## RNA-seq Bioinformatics

Introduction to bioinformatics for RNA sequence analysis

# Team Assignment - Expression and DE

In the previous exercise, teams have aligned their RNAseq data and performed QC evaluations. Using their aligned data, students will now apply the concepts they have learned regarding expression estimation and differential expression analysis. To complete this assignment, students will need to review commands we performed in earlier sections.

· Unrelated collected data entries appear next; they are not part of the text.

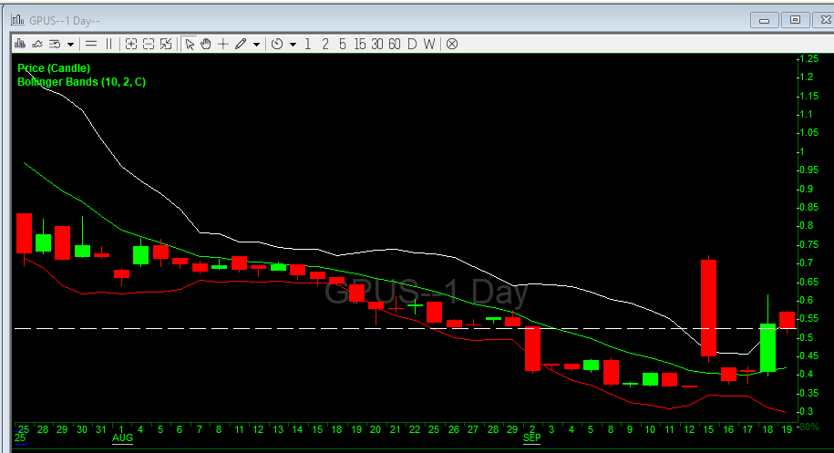Select the crosshair cursor tool

[223, 43]
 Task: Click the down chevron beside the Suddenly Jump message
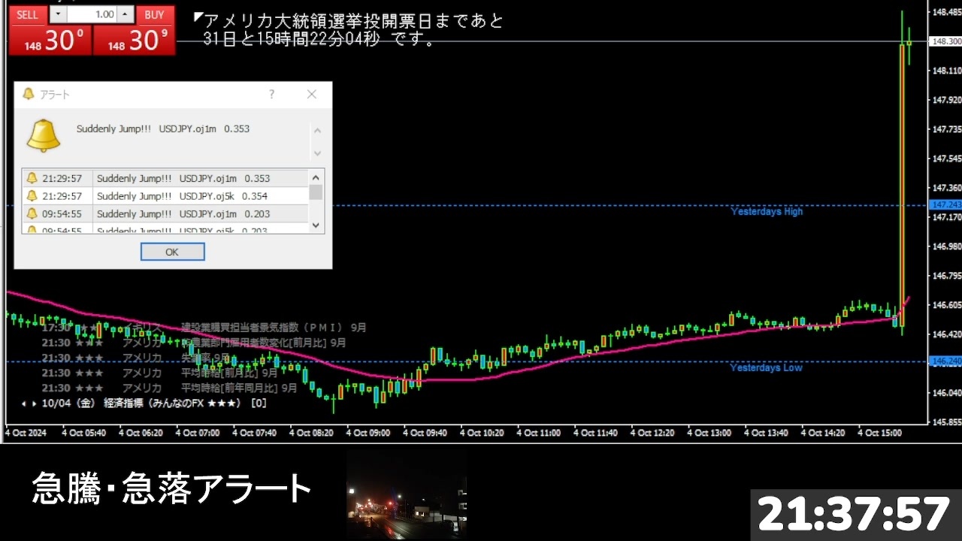tap(316, 153)

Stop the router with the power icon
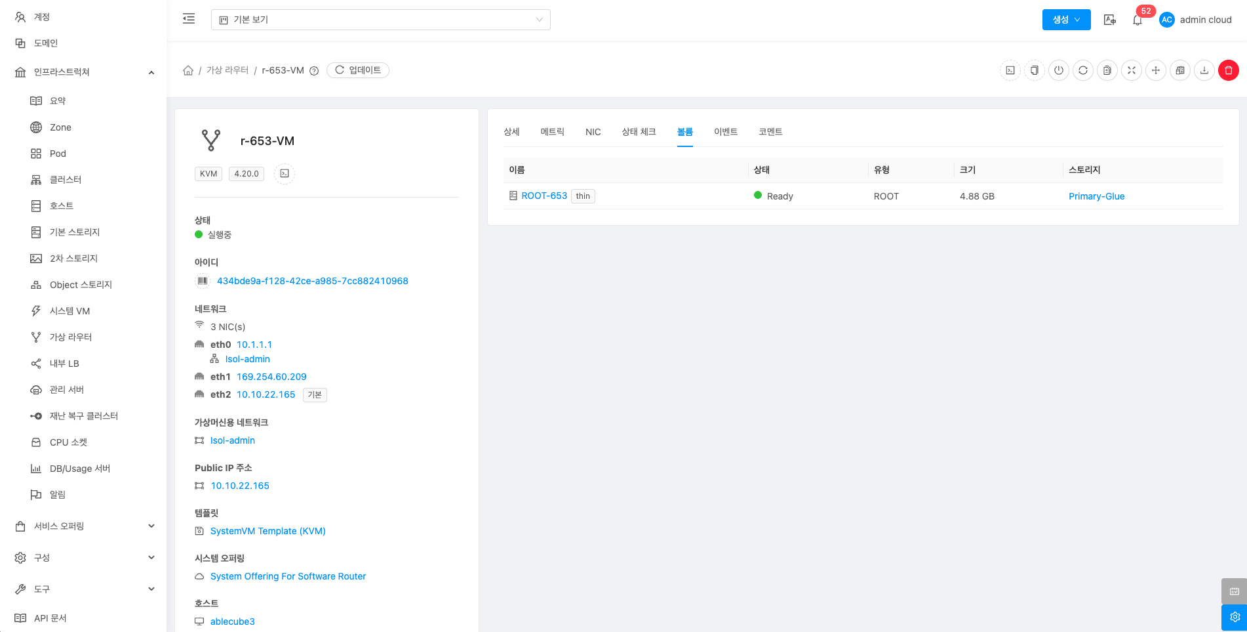pos(1058,70)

Before starting this team exercise, first find the folder containing your 6 aligned bam files (along with the index files). Note: In the previous exercise, you merged bams files for easy visualization in IGV, we will not be using that for expression and de analysis.

## Expression Estimation

Goals:

• Familiarize yourself with Stringtie options
• Run Stringtie to obtain expression values
• Run provided stringtie helper perl script to combine results into a single file

Teams can now use Stringtie to estimate the gene expression levels in their sample and answer the following questions:

### Remember to do this in a new directory under team_exercises
mkdir -p $RNA_HOME/team_exercise/expression/stringtie/ref_only cd$RNA_HOME/team_exercise/expression/stringtie/ref_only



<L4> Q1. Based on your stringtie results, what are the top 5 genes with highest average expression levels across all knockout samples? What about in your rescue samples? How large is the overlap between the two sets of genes? (Hint: You can use R for this analysis)

## Differential Expression

Goals:

• Perform differential analysis between the knockout and rescued samples
• Check which genes are differentially expressed with statistical significance
• Visualize DE results

Teams will now use ballgown to perform differential analysis followed by visualization of their results.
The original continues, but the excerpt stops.